Interface element rows:

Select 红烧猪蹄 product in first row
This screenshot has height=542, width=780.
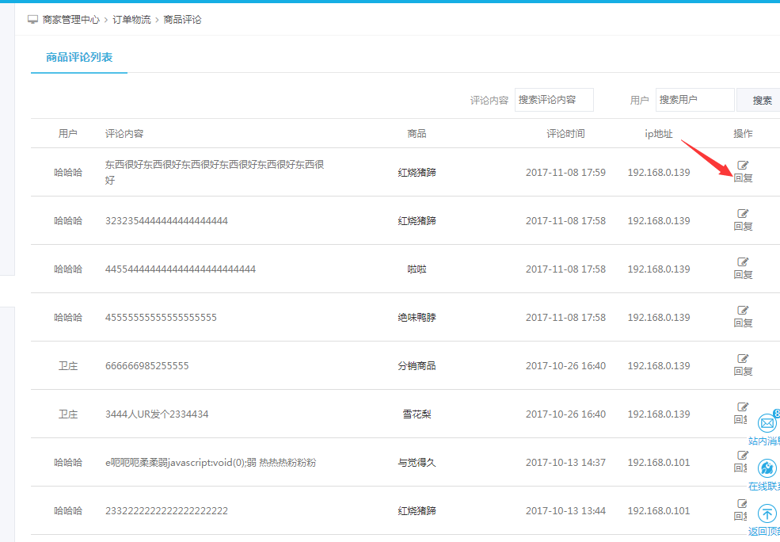point(417,172)
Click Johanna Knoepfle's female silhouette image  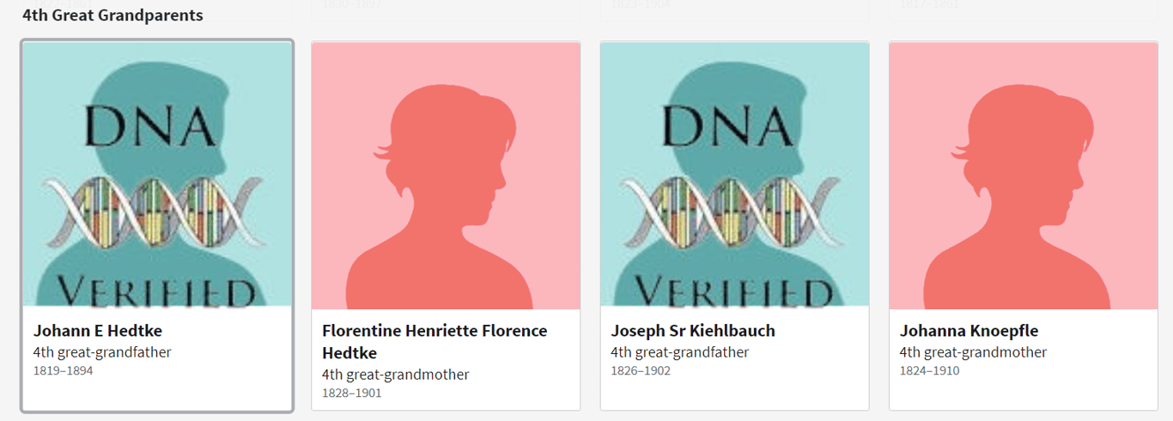(x=1023, y=175)
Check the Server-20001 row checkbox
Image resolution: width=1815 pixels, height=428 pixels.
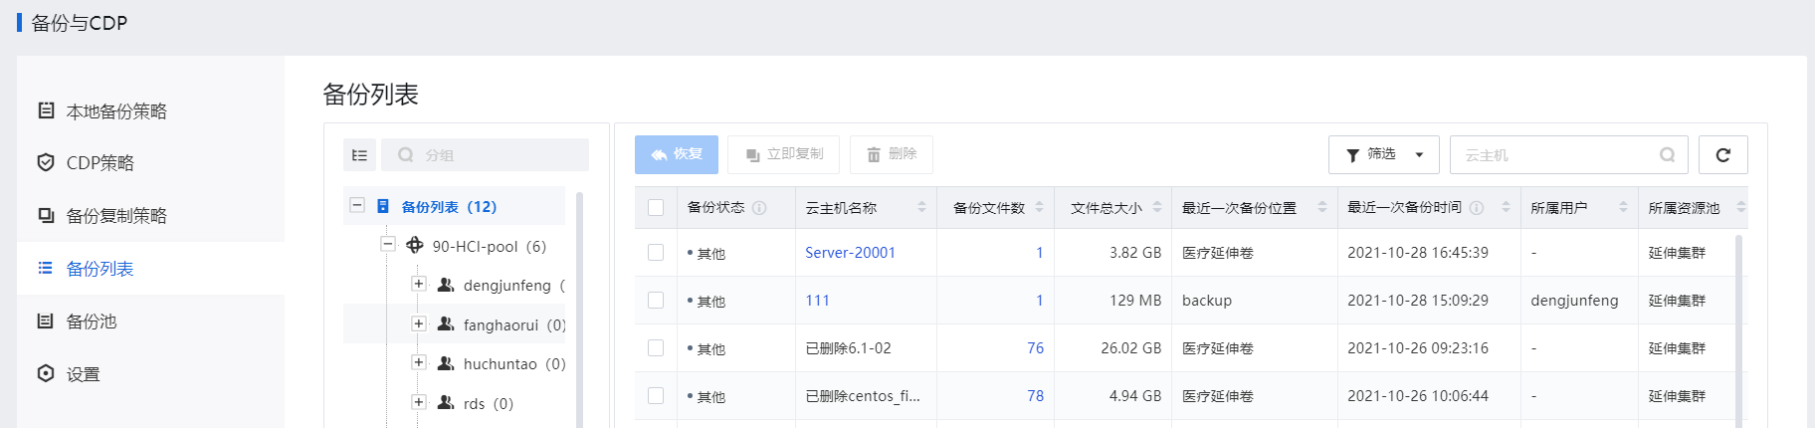point(656,253)
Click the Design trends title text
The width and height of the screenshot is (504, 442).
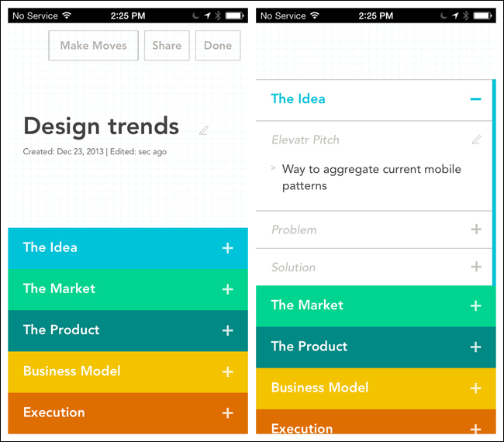pyautogui.click(x=102, y=126)
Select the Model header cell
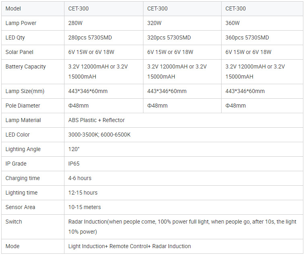This screenshot has width=305, height=255. pyautogui.click(x=33, y=8)
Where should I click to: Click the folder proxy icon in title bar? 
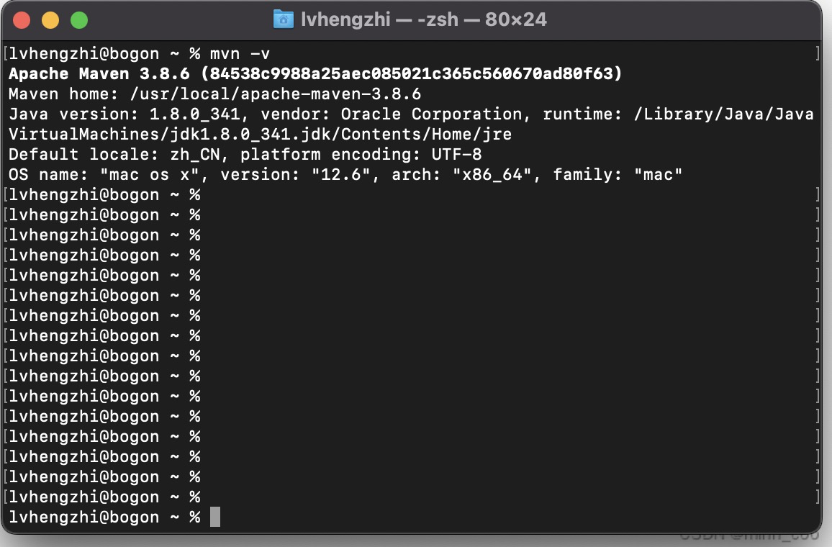[283, 19]
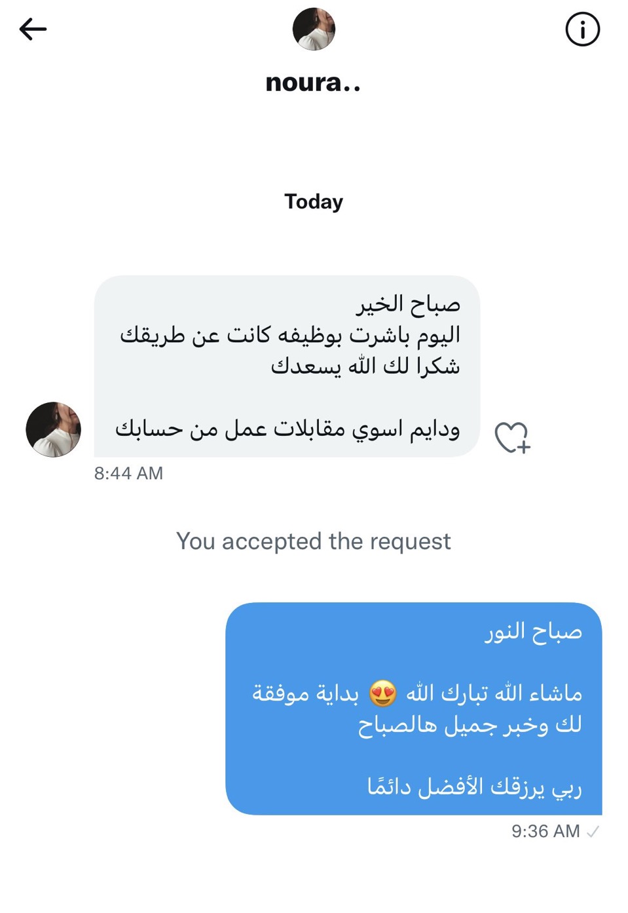
Task: Click the 8:44 AM timestamp
Action: [x=128, y=473]
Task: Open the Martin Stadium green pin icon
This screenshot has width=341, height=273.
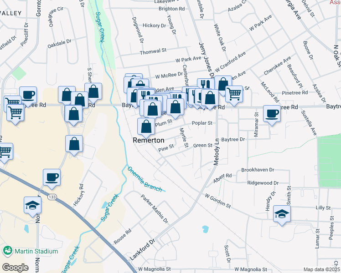Action: pos(7,251)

# [The request]
Please rewrite everything from the row containing "Click the Design trends title text" down to the end of the rows, changing "icon" to "symbol" and leaving all else the same. Omit the pictures from your answer.

# [Answer to this task]
Click the Design trends title text
The width and height of the screenshot is (504, 442).
pyautogui.click(x=102, y=126)
Select the Model header cell
This screenshot has width=305, height=255. pyautogui.click(x=33, y=8)
Where should I click to: Click the folder proxy symbol in title bar? 
[283, 19]
Task: Click the 8:44 AM timestamp
Action: [x=128, y=473]
Task: Open the Martin Stadium green pin symbol
This screenshot has width=341, height=273.
Action: pos(7,251)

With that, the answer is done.